# DIRECTION
Reproduce the items word for word from the line containing "Screen dimensions: 1347x393" through the end of the items, leaving out the pictures.

— Begin EXTRACTED MATERIAL —

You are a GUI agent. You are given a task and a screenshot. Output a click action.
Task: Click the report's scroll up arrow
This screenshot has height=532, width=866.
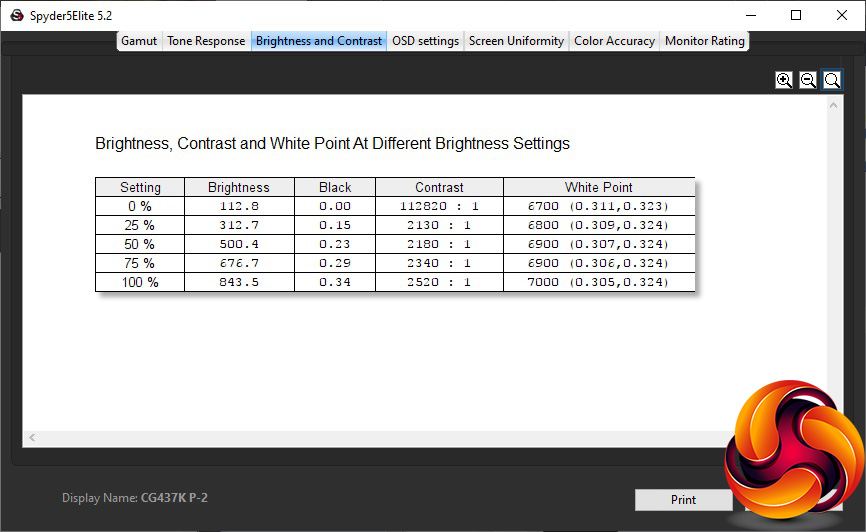coord(832,103)

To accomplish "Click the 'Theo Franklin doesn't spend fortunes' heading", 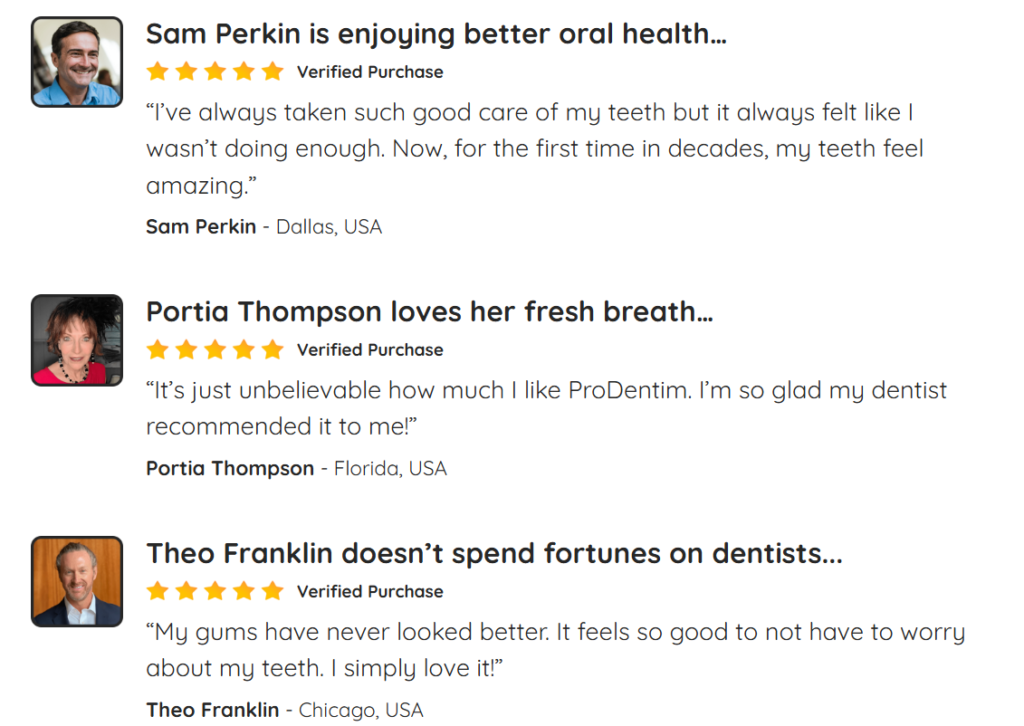I will pyautogui.click(x=494, y=553).
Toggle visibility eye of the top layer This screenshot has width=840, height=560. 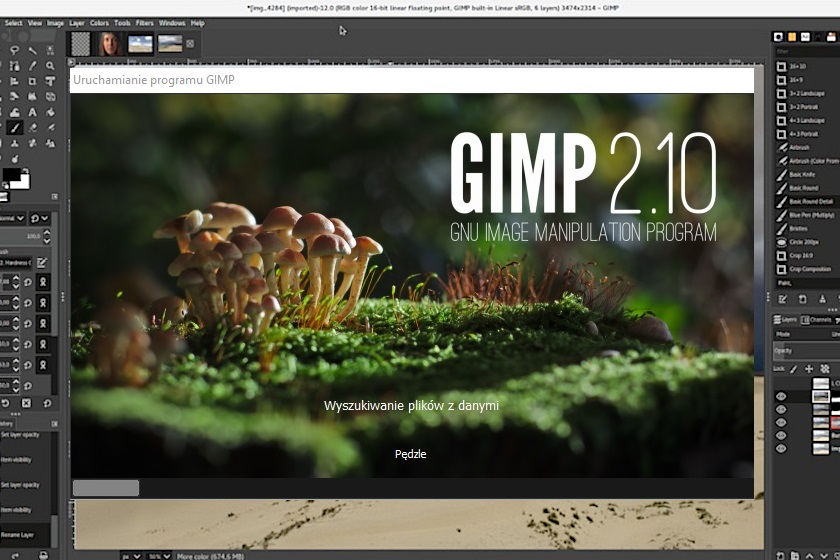782,396
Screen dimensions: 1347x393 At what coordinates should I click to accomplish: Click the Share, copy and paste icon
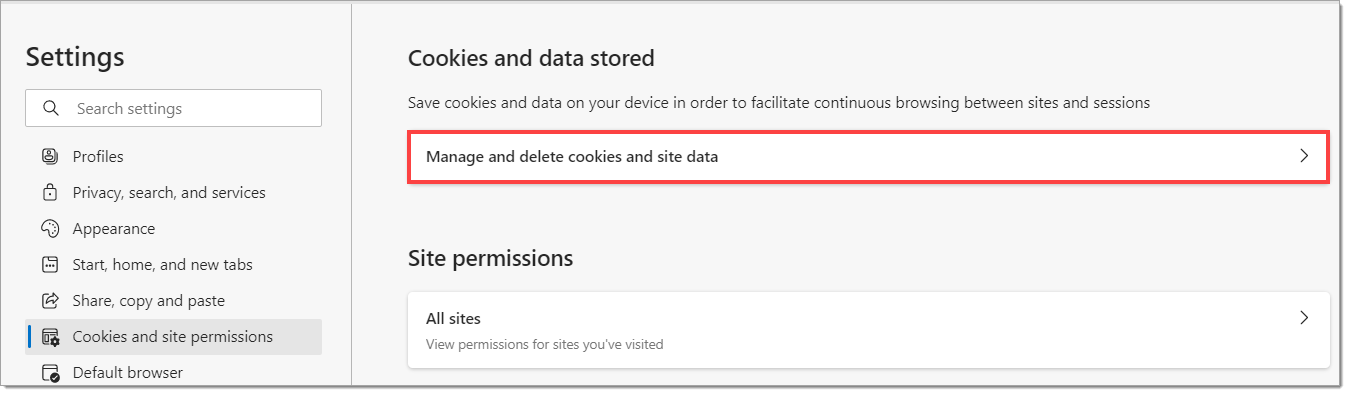point(50,300)

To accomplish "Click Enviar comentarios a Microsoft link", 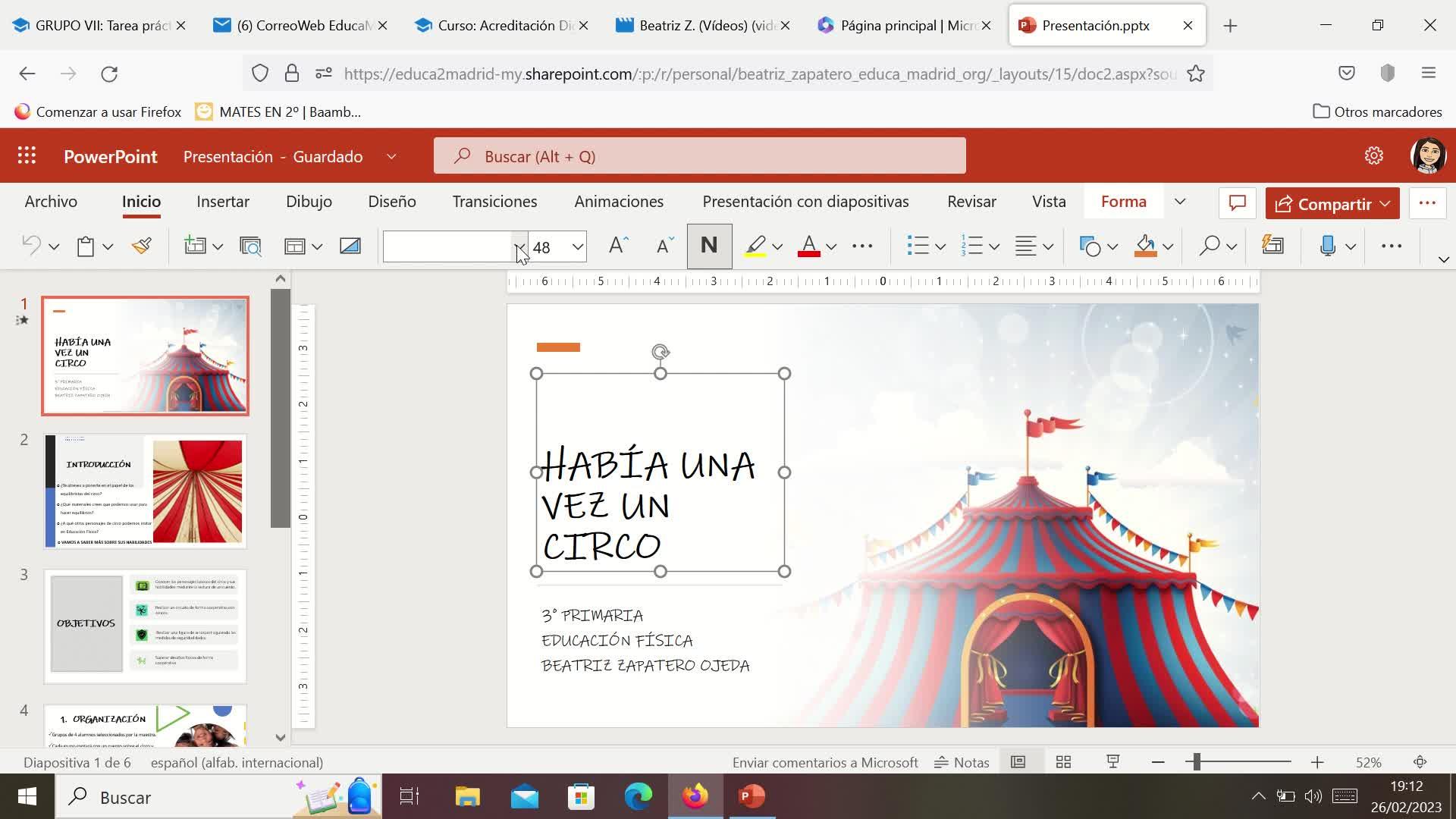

— End EXTRACTED MATERIAL —

# EXERCISE RESPONSE
Screen dimensions: 1347x393 At what coordinates should I click to accomplish: Click the Share, copy and paste icon
point(50,300)

To accomplish "Click Enviar comentarios a Microsoft link", 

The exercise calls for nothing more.